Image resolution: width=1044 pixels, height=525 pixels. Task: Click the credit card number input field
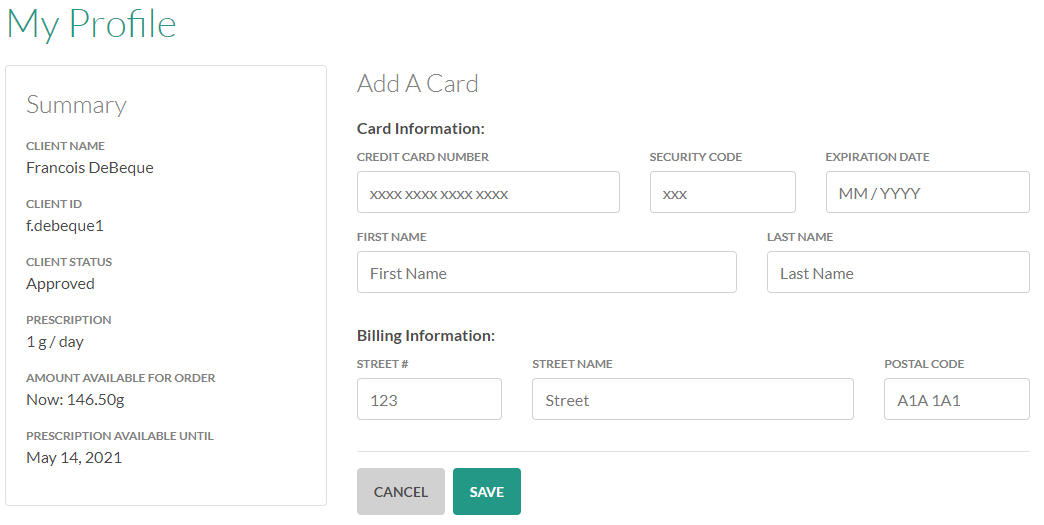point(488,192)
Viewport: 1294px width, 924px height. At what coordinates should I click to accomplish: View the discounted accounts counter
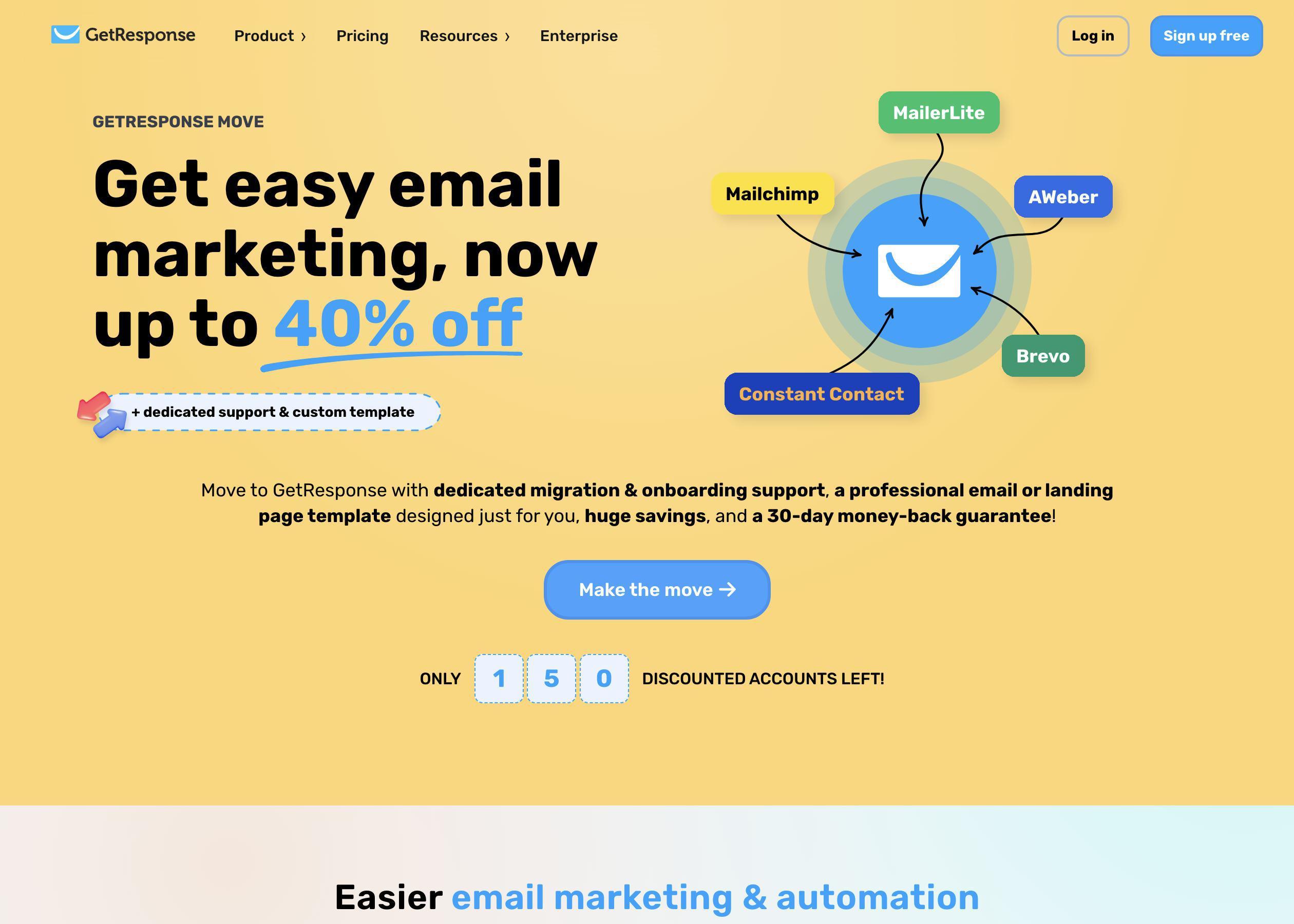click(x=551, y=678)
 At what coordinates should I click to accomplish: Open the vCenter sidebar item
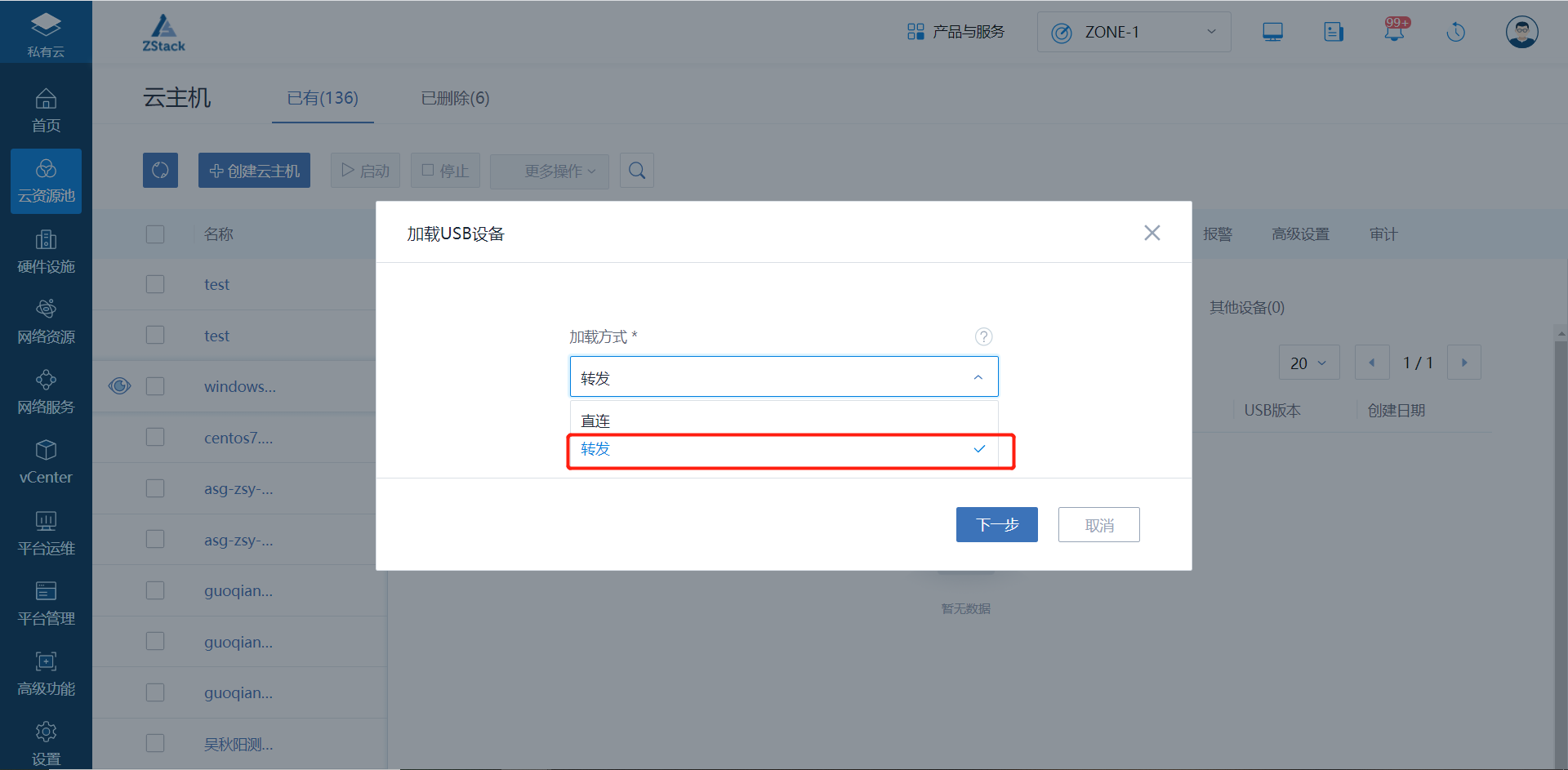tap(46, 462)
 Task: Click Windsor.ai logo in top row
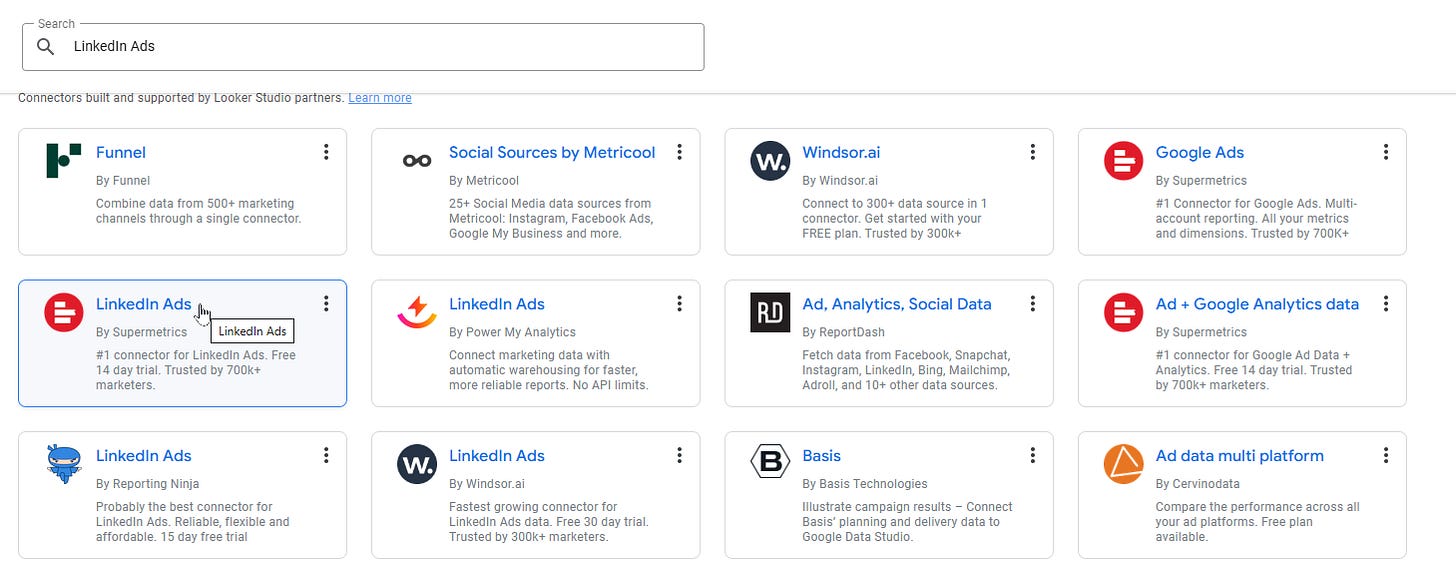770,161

--

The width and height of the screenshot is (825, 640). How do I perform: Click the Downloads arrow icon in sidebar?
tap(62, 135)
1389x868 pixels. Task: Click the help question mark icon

▶ PROBLEM STATEMENT:
Reproduce exactly, and only, the part of the listing above that begins at the line with "The width and" and goes on through the line with "1389x868 pixels. Task: Click".

▶ EXERCISE RESPONSE:
The width and height of the screenshot is (825, 640). How do I perform: Click the Downloads arrow icon in sidebar?
tap(62, 135)
1389x868 pixels. Task: Click the help question mark icon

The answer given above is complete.